On October 16, 2022, during HKT48's 11th-anniversary concert, she announced her graduation from the group with a graduation concert which was held on April 1, 2023. After graduation, she continued her career as an actress.

On January 28, 2023, Yabuki's contract with Vernalossom expired. On June 18, it was announced that Yabuki had signed on with Twin Planet.

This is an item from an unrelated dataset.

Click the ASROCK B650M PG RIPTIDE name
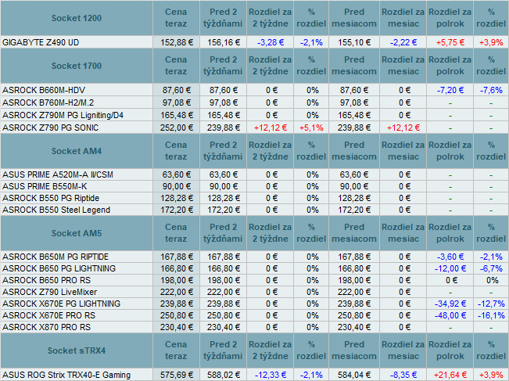This screenshot has width=509, height=381. click(x=56, y=257)
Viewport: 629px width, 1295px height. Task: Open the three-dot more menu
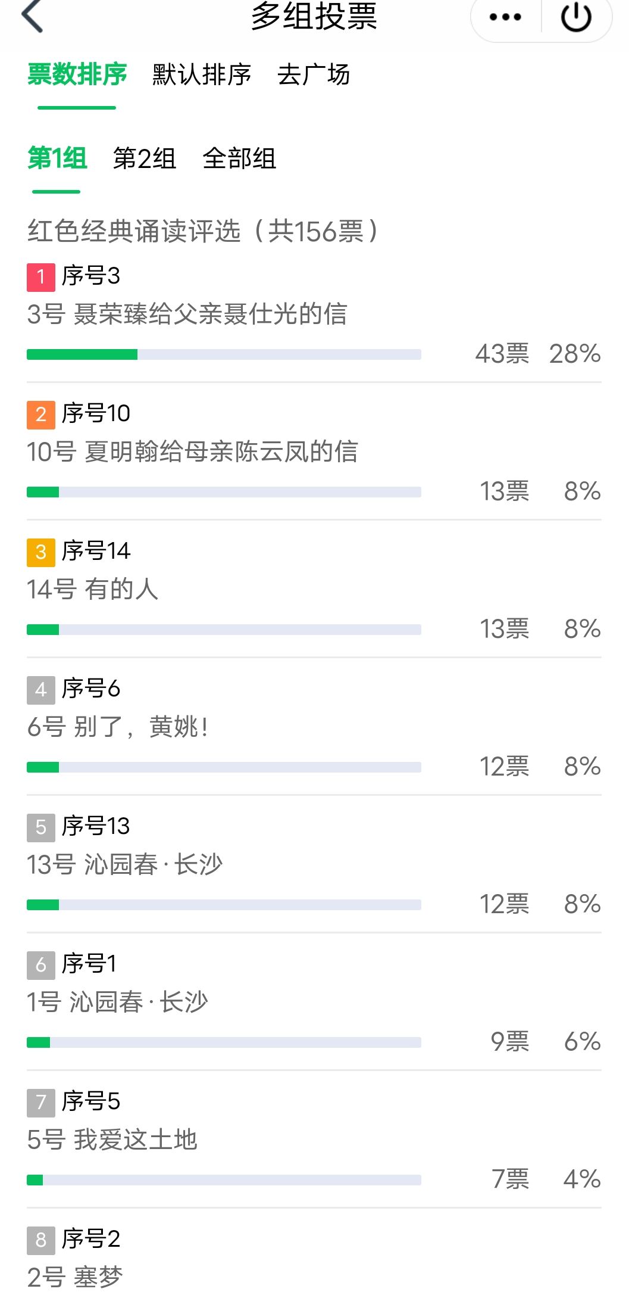coord(505,17)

==AKB48 general election placements==
Since her debut in 2013, Yabuki has taken part in five of AKB48's annual general elections. Her placements were as follows :

| Edition | Year | Final rank | Number of votes | Position on single | Single |
| 6 | 2014 | Not ranked | Not ranked | Not ranked | Not ranked |
| 7 | 2015 |
| 8 | 2016 | 28 | 28,276 | Undergirls | Densetsu no Sakana |
| 9 | 2017 | 37 | 25,364 | Next Girls | Tomadotte Tameratte |
| 10 | 2018 | 9 | 51,650 | Senbatsu | Sentimental Train |

==Discography==

===Songwriting credits===

| Year | Song | Album | With |
| 2020 | "Secret Story of the Swan (Japanese Ver.)" | Oneiric Diary | MosPick, Sakura Miyawaki |
| "Violeta (Japanese Ver.)" | Twelve | Seung-soo |

==Filmography==

===Film===

| Year | Title | Role | Notes | Ref. |
|---|---|---|---|---|
| 2005 | Touch | young Minami Asakura |  |  |
| 2012 | On the Shinhori River |  | Short film |  |
| 2013 | Gatchaman | Dr. Nambu's daughter |  |  |
| 2022 | The Mukoda Barber Shop | Shizuku Ōhara |  |  |
| 2025 | My Special One | Emi Nanase |  |  |

===Television series===

| Year | Title | Role | Notes | Ref. |
| 2009 | Detective Samonji Susumu | young Natsume | Television film |  |
| My Father's Longest Day |  |  |
| 2015 | Fukuoka Love White Paper | Wakana |  |  |
| 2015 | Majisuka Gakuen 0: Kisaradzu Rantō-hen | Namaiki |  |  |
| 2016 | AKB Love Night Love Factory | Rin | Episode: "Graduation" |  |
| 2021 | Kao Dake Sensei | Sanjo Aika |  |  |
| 2022 | Convenience Store Heroes | Mizuki Shimamura | Cameo |  |
| Kasouken no Onna Season 22 | Fukawa Misato |  |
| 2023 | Numaru. Minato-ku Joshikosei | Yuzuki Kotona |  |  |
| Iyashi no Otonari-san ni wa Himitsu ga aru | Tanabe Manami |  |  |
| 18-sai, Niizuma, Furin Shimasu | Sanjo Meika |  |  |
| Renai no Susume | Takada Hanako |  |  |
| 2025 | Mr. Mikami's Classroom | Nao Hareyama |  |  |

===Television shows===

| Year | Title | Role | Notes | Ref. |
|---|---|---|---|---|
| 2018 | Produce 48 | Contestant | Finished 6th |  |
| 2022–2023 | The Idol Band: Boy's Battle | Host | with Rowoon |  |
| 2023 | Produce 101 Japan The Girls | Ambassador |  |  |

===Hosting===

| Year | Title | Notes | Ref. |
|---|---|---|---|
| 2022 | Gala Show 2022 Asia Artist Awards | with Hwang Min-hyun |  |

==Bibliography==
===Magazines===
- Love Berry, Tokuma Shoten (2001), exclusive model since 2016.